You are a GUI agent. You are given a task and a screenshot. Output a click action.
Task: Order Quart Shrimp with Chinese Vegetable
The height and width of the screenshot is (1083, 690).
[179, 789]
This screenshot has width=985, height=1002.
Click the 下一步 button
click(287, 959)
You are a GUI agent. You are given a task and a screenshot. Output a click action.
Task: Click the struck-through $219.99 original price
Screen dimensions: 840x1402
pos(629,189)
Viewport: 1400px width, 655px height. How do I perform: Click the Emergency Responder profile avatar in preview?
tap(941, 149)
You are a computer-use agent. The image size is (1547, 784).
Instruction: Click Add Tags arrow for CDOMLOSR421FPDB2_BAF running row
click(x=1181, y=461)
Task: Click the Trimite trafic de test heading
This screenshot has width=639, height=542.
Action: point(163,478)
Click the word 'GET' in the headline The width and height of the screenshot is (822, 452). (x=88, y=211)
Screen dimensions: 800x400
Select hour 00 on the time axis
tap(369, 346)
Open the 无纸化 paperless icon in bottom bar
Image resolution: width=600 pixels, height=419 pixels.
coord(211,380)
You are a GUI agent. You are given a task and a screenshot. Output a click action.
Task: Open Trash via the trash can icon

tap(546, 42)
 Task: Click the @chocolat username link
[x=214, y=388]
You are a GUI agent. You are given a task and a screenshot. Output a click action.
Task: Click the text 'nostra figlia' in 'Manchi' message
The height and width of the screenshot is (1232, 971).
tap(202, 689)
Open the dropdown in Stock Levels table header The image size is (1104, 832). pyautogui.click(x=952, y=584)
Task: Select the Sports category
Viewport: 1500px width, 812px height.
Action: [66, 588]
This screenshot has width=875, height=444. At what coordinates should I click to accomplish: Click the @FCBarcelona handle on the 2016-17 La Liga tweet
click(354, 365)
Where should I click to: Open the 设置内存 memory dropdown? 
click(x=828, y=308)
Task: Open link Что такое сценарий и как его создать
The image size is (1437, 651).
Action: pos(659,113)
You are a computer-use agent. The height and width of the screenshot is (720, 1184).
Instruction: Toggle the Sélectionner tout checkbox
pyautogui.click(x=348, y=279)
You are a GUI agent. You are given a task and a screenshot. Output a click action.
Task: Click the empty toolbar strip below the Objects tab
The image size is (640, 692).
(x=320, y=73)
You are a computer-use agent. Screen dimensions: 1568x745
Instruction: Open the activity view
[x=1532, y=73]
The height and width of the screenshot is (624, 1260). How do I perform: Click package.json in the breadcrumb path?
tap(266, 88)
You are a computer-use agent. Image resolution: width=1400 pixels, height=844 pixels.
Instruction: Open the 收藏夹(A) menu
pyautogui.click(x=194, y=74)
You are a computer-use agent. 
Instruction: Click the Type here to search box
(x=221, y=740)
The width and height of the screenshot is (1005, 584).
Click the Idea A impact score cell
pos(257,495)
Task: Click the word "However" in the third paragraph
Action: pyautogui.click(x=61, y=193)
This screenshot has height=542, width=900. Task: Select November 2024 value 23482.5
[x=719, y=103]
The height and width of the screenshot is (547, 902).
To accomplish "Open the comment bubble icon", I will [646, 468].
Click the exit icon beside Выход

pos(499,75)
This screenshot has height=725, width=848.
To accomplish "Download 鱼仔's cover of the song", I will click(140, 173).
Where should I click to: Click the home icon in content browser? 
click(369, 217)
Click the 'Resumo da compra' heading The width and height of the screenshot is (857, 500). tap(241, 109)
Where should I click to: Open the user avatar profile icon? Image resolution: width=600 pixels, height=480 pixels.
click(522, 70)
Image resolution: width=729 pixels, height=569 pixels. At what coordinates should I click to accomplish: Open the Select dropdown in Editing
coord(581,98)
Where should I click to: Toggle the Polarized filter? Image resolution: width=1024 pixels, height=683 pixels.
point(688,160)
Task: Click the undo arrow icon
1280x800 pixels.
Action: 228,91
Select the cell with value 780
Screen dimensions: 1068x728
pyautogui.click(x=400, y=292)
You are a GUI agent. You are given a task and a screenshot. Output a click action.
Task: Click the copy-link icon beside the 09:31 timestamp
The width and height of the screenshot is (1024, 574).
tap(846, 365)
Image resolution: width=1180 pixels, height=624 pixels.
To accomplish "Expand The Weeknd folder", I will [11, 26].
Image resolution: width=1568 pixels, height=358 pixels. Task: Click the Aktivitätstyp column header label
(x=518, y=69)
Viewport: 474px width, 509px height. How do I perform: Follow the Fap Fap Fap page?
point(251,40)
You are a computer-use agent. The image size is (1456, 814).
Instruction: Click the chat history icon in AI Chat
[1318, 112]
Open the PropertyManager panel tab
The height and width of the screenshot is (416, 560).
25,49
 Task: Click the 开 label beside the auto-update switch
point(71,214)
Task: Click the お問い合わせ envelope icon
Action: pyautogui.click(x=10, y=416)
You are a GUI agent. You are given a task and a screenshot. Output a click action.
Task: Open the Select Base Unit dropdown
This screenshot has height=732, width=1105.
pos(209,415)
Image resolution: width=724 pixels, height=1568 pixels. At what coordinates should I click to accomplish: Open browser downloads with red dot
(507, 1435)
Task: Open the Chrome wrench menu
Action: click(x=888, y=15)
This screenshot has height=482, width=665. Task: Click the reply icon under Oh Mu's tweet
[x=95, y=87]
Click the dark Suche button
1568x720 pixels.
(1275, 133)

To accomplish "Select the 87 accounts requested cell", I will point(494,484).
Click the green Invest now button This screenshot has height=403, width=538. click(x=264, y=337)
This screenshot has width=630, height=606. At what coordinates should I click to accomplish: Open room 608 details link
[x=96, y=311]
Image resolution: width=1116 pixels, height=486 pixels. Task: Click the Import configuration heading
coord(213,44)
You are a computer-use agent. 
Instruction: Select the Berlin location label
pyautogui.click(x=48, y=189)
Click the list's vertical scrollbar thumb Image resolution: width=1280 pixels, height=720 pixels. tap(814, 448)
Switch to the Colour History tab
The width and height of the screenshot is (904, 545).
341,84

------------------------------------------------

## Work order
Set down, from the entries above, exactly the lines from the one with "You are a computer-use agent. The height" up to and including the one with "Task: Click the empty", and no other lines.

## Result of the exercise
You are a computer-use agent. The height and width of the screenshot is (720, 1184).
Instruction: Toggle the Sélectionner tout checkbox
pyautogui.click(x=348, y=279)
You are a GUI agent. You are given a task and a screenshot. Output a click action.
Task: Click the empty toolbar strip below the Objects tab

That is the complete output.